> What to work on: With the pictures omitted, print exactly the lines below, from the one containing "This screenshot has width=491, height=243." through the one containing "Open the Dzieci category 446x297 pixels.", and nothing else.

Segment Start: Working data

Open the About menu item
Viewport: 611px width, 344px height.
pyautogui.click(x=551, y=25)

Segment End: Working data
Segment Start: Working data

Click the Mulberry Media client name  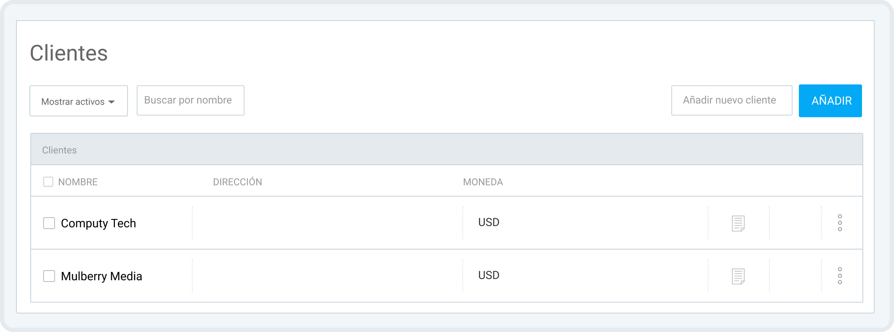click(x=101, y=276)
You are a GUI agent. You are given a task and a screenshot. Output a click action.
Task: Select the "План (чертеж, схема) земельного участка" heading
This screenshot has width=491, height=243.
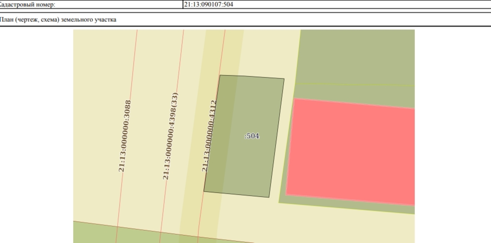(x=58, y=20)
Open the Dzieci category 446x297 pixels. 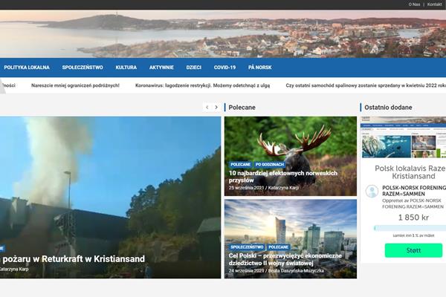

Segment End: Working data
Segment Start: Working data

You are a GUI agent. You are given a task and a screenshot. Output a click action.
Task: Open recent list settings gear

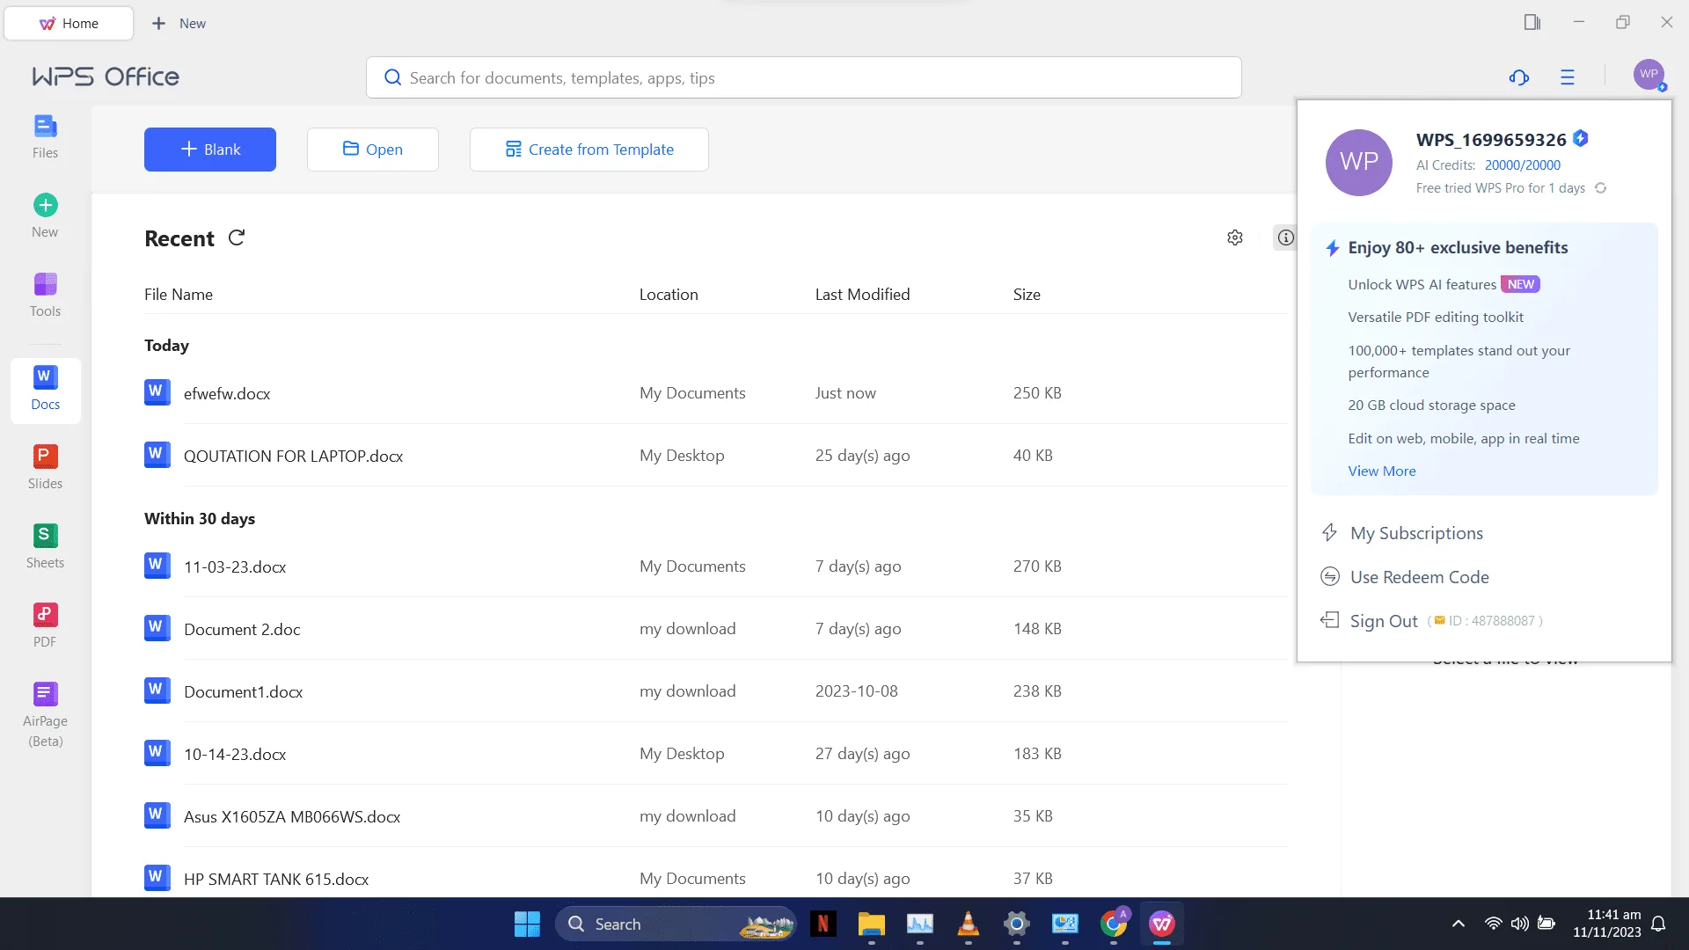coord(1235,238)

Segment End: Working data

> Response to the task:
This screenshot has width=491, height=243.
(x=58, y=20)
Open the Dzieci category 446x297 pixels. 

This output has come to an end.